§ **Exercise inputs**
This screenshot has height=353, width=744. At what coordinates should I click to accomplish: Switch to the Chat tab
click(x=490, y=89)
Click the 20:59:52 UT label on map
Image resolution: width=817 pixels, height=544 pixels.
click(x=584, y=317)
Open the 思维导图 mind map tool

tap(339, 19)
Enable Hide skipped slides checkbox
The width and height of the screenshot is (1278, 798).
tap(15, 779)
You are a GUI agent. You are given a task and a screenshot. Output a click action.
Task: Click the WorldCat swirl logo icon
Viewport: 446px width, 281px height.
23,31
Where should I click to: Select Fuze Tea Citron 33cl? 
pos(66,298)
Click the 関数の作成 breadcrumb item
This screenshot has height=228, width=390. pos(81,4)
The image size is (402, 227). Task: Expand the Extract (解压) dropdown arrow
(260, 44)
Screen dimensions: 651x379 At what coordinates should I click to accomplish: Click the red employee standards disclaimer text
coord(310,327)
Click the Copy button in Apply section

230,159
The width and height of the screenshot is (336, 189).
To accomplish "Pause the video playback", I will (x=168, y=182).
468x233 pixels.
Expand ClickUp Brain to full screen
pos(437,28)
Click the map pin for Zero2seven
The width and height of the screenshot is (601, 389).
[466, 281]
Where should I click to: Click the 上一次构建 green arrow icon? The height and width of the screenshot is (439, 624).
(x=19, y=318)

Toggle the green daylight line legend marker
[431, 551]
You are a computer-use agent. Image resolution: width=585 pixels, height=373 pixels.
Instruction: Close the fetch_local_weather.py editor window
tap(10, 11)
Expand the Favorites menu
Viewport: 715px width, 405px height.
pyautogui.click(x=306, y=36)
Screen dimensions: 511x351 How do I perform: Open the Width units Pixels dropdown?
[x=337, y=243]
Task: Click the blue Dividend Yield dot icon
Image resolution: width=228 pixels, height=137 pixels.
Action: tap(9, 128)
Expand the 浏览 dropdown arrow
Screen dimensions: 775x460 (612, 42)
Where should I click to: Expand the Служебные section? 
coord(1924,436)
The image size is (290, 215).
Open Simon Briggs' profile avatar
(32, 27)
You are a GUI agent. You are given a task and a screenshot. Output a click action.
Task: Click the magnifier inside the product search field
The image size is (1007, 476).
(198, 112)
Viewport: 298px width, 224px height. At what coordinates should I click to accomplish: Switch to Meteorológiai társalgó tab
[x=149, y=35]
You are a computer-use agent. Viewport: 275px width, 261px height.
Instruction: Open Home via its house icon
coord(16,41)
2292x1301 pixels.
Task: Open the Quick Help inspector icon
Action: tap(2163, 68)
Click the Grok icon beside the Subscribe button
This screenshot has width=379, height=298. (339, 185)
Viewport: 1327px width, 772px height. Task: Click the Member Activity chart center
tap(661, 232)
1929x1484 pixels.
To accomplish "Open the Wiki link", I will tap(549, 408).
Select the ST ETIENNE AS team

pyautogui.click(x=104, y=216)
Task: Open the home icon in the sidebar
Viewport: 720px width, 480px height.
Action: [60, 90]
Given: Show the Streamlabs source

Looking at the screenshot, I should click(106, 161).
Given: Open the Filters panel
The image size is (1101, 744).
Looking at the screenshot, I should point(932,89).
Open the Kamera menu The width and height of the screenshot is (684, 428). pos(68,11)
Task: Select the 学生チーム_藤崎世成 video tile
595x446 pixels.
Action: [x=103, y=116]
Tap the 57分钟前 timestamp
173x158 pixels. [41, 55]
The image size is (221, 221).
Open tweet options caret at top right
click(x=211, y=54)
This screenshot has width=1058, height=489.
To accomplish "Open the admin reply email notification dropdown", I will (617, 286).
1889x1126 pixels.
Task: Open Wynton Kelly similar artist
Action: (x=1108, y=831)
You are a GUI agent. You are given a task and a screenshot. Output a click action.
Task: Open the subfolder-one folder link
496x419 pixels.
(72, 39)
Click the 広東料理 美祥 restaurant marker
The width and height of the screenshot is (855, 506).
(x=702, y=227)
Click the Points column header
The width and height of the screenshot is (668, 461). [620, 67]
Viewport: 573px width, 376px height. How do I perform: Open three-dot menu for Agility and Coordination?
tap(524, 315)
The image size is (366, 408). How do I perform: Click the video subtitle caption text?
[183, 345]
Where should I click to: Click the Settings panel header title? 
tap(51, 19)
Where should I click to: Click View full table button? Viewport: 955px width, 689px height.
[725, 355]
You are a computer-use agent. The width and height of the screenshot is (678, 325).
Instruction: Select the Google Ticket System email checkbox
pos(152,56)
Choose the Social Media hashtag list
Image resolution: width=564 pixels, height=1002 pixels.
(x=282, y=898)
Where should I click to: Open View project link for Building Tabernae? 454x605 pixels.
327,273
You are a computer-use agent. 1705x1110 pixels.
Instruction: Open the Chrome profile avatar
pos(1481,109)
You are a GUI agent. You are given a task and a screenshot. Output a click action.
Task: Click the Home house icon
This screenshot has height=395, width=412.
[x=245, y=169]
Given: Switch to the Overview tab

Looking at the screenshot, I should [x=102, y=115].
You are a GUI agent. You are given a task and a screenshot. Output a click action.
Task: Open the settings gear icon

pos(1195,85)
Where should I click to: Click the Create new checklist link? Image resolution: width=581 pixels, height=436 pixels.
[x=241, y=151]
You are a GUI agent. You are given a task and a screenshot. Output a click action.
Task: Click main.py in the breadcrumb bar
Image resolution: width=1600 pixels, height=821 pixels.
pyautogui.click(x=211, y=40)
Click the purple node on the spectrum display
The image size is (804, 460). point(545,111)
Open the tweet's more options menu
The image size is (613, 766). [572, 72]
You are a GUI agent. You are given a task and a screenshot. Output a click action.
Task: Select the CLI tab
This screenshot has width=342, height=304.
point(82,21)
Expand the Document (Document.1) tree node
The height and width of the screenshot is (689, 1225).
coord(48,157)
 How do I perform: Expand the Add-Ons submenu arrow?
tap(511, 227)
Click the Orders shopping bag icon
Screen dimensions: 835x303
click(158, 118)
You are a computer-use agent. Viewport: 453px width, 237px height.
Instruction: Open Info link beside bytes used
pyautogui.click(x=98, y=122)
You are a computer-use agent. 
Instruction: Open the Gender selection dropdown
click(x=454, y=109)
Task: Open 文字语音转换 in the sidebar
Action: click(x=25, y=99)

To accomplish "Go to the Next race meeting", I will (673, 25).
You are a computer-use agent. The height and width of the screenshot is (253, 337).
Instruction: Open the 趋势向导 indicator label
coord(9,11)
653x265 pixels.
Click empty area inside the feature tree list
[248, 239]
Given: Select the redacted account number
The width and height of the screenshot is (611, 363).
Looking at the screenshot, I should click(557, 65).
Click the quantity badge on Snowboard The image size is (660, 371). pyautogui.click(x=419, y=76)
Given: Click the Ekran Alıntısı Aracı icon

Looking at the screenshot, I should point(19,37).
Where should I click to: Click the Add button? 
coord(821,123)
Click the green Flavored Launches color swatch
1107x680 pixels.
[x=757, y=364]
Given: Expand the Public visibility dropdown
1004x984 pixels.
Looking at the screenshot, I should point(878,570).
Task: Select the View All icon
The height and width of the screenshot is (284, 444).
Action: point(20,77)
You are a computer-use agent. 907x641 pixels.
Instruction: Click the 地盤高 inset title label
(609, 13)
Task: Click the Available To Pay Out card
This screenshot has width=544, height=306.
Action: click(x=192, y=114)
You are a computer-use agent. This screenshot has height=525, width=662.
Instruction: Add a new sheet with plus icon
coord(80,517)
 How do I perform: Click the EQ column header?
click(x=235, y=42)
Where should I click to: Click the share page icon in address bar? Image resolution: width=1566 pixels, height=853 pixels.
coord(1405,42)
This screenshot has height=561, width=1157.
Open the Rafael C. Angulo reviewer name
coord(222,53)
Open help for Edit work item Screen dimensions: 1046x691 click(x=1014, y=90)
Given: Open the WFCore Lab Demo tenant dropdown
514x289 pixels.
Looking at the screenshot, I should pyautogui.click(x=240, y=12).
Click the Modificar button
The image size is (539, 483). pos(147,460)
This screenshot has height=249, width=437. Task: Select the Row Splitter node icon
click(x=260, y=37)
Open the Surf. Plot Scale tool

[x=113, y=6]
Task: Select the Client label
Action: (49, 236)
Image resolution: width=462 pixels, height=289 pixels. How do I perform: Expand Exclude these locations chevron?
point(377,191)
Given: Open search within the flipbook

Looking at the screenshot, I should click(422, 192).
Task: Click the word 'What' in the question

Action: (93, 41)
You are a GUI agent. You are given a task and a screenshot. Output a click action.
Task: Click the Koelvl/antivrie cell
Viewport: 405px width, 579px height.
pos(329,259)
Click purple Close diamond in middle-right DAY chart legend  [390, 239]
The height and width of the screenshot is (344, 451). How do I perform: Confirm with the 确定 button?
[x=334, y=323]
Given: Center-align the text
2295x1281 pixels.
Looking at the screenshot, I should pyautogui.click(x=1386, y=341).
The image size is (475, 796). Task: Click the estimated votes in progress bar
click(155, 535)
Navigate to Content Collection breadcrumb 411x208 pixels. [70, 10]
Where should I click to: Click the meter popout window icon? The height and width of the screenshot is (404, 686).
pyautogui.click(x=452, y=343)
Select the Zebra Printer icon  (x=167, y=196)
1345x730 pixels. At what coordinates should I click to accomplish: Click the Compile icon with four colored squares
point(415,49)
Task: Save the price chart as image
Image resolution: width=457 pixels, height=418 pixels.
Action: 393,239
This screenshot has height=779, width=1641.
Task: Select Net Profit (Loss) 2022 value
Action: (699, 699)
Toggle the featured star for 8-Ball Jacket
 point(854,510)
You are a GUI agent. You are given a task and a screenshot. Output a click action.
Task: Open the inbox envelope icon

§ **Challenge**
Return the lines from the one containing "Navigate to Content" through the end of the lines, both ends included, copied exactly.

§ **Output below**
Navigate to Content Collection breadcrumb 411x208 pixels. [70, 10]
Where should I click to: Click the meter popout window icon? The height and width of the screenshot is (404, 686).
pyautogui.click(x=452, y=343)
Select the Zebra Printer icon  (x=167, y=196)
1345x730 pixels. At what coordinates should I click to accomplish: Click the Compile icon with four colored squares
point(415,49)
Task: Save the price chart as image
Image resolution: width=457 pixels, height=418 pixels.
Action: 393,239
This screenshot has height=779, width=1641.
Task: Select Net Profit (Loss) 2022 value
Action: (699, 699)
Toggle the featured star for 8-Ball Jacket
 point(854,510)
You are a GUI agent. You are given a task and a screenshot. Output a click action.
Task: Open the inbox envelope icon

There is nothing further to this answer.